Marca dos irmãos Luciano Cerqueira e Hudson Rei une gastronomia, afeto e território para levar o nome da Ilha das Caieiras para além do Espírito Santo
A bananinha é um doce que atravessa gerações e faz parte da memória afetiva de quem vive ou visita o Espírito Santo. No podcast Destinos ES, o empreendedor Luciano Cerqueira, da Bombom Caieiras, contou como um produto simples e popular se transformou em uma marca legitimamente capixaba, conectada à identidade, à gastronomia e ao turismo da Ilha das Caieiras, em Vitória.
A história da marca começa de forma despretensiosa e muito ligada à família. Luciano contou que tudo teve início quando seu irmão, Hudson, precisou se afastar de um estágio por motivos de saúde. “Ele foi recomendado a começar algum tipo de terapia ocupacional e foi para a confeitaria, com alfajor, palha italiana, brigadeiros, bombons de coco. Ele viu a oportunidade de uma renda alternativa vendendo na faculdade”, relembrou.
No início, a estratégia foi apostar no território que sempre acolheu os irmãos. “Começamos vendendo de restaurante em restaurante na Ilha das Caieiras e aí estudamos um produto que se vendesse, sem a necessidade que fôssemos apresentando”, explicou.
O desenvolvimento do produto também levou em conta a força de outros ingredientes do estado. “O cacau e o chocolate são fortes no Espírito Santo, e a banana também tem a nossa cara. Fomos desenvolvendo o produto cada vez mais para torná-lo mais atrativo”, disse. Hoje, a Bombom Caieiras trabalha com chocolate meio amargo, versões com baixo teor de açúcar e opções para públicos específicos. “Temos a bananinha zero açúcar para quem tem restrição alimentar, tem a de açaí e estamos cada vez mais desenvolvendo os produtos. Hoje temos seis sabores”, detalhou.
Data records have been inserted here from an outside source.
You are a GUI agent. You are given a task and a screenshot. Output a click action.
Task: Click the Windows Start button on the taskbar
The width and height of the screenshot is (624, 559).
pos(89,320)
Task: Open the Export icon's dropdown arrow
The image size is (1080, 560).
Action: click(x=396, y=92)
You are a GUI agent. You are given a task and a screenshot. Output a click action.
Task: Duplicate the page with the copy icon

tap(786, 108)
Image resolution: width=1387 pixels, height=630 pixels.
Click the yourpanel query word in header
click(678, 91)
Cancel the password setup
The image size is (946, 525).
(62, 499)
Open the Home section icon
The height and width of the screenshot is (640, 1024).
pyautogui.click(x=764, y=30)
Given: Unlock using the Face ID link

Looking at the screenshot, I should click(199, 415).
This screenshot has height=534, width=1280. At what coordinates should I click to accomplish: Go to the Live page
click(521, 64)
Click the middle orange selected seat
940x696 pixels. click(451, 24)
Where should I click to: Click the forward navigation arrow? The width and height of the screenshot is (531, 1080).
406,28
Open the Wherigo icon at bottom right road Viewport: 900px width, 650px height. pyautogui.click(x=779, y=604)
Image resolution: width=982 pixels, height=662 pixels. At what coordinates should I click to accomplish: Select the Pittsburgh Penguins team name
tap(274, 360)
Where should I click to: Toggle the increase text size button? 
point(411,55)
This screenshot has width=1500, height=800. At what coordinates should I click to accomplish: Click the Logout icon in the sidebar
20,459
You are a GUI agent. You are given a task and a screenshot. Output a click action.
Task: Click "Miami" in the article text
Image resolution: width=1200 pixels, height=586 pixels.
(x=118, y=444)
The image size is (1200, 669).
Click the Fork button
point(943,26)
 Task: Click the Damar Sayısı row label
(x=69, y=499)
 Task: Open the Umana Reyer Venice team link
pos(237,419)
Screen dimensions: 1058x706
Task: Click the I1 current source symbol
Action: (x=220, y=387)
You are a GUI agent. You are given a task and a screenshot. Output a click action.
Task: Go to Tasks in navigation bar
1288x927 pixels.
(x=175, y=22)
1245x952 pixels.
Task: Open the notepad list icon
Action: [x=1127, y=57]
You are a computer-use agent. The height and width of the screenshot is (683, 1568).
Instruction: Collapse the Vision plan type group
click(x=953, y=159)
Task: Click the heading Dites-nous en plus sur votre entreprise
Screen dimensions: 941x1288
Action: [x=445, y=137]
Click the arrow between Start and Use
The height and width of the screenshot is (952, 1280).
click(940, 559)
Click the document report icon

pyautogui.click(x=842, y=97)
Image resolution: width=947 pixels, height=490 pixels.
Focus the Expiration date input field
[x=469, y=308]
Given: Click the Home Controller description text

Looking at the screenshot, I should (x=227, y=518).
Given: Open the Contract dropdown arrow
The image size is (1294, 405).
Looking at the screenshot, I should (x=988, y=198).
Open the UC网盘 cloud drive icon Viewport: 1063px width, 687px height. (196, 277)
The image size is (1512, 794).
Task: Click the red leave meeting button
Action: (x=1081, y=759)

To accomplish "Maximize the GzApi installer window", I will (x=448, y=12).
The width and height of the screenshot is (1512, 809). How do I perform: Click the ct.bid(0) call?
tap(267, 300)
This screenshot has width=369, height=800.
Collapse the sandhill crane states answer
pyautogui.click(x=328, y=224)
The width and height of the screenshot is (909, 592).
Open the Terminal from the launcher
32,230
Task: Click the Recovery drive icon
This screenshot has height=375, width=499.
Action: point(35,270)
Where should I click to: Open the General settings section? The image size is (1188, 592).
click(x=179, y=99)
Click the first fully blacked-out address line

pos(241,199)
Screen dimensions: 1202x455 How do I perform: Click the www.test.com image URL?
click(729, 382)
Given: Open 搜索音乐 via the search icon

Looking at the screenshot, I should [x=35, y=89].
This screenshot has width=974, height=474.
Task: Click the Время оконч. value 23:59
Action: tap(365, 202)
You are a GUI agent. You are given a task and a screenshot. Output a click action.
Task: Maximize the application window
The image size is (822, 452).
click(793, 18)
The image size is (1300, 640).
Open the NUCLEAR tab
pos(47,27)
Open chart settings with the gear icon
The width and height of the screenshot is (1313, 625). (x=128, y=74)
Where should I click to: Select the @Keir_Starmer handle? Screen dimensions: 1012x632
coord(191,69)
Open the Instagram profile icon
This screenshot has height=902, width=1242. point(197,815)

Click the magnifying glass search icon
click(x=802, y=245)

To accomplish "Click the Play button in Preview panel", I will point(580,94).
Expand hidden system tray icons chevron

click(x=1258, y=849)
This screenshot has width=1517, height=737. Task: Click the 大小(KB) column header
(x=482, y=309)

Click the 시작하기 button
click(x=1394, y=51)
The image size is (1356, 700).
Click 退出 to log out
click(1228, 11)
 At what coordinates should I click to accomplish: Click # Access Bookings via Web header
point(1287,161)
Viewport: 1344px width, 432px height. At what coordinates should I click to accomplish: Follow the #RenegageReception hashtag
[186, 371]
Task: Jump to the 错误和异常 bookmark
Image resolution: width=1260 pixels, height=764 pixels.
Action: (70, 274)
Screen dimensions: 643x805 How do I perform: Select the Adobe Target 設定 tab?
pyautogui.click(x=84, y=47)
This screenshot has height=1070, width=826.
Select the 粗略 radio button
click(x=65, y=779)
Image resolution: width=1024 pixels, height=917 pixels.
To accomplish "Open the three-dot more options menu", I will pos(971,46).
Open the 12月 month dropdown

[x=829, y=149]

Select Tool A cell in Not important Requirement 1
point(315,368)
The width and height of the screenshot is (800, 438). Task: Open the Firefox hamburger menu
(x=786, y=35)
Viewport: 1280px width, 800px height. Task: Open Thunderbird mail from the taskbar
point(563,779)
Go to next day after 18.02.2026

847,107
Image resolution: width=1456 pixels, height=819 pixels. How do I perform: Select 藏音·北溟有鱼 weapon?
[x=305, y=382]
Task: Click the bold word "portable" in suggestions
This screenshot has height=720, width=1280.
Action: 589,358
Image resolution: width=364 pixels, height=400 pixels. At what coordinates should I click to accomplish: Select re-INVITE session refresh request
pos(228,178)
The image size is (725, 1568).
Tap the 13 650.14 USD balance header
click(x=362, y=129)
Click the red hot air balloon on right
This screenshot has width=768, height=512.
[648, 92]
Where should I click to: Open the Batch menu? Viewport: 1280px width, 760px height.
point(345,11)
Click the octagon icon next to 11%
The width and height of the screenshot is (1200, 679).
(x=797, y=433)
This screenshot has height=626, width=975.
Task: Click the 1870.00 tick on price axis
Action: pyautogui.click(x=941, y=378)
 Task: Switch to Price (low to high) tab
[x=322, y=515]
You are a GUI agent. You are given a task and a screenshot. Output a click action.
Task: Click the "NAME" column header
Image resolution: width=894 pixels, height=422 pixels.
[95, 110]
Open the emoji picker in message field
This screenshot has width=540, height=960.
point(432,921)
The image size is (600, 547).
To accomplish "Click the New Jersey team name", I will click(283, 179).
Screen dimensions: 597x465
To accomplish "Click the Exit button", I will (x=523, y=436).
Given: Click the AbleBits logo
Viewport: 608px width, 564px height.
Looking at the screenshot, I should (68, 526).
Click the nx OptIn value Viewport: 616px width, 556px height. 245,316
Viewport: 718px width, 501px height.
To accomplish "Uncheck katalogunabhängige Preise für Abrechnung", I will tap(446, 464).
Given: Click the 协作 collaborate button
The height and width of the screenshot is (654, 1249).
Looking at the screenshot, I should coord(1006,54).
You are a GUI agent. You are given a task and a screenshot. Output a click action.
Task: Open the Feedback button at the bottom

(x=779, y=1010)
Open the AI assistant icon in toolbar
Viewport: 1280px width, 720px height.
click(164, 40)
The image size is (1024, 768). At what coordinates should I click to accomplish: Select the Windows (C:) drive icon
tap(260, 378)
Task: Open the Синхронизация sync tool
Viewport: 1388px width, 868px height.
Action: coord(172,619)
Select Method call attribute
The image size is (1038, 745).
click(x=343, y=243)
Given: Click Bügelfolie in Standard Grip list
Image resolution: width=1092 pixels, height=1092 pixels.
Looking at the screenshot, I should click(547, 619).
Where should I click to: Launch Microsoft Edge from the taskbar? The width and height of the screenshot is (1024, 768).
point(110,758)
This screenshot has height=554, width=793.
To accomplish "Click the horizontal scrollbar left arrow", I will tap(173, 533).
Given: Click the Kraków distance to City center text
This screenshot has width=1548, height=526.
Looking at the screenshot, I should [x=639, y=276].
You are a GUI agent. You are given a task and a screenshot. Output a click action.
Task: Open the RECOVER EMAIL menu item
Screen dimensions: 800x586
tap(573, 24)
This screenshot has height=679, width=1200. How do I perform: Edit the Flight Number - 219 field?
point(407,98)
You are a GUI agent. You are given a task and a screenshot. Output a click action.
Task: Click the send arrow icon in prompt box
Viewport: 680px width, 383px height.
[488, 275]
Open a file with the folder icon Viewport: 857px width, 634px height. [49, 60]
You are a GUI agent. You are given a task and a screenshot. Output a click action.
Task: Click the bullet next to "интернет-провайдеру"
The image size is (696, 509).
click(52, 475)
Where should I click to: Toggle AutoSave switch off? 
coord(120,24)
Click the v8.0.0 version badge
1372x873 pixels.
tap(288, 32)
Para Luciano, levar o nome da Ilha das Caieiras para fora do território é motivo de orgulho. “Hoje a gente leva o nome da Ilha das Caieiras para além de Vitória e além do Espírito Santo. E desde o início, quando eu e meu irmão éramos dois rapazes com uma cesta na mão, vendendo em restaurantes, a comunidade nos acolheu”, destacou.
Apaixonado pela região, o empreendedor também falou sobre o potencial turístico da Ilha das Caieiras. “O manguezal, a maré, o pôr do sol… Houve um investimento na região com a nova orla da Ilha das Caieiras, capacitação dos empreendedores, isso deu uma visibilidade que nós não tínhamos. O atrativo natural deve estar aliado à infraestrutura”, avaliou. Luciano ainda defende que o bairro avance em mobilidade turística. “Nosso desejo é que lá também se torne um ponto de embarque e desembarque do transporte aquaviário”, completou.
A trajetória da Bombom Caieiras mostra como um produto tradicional, quando aliado ao território e à identidade local, pode se transformar em experiência, orgulho comunitário e ferramenta de valorização do turismo capixaba.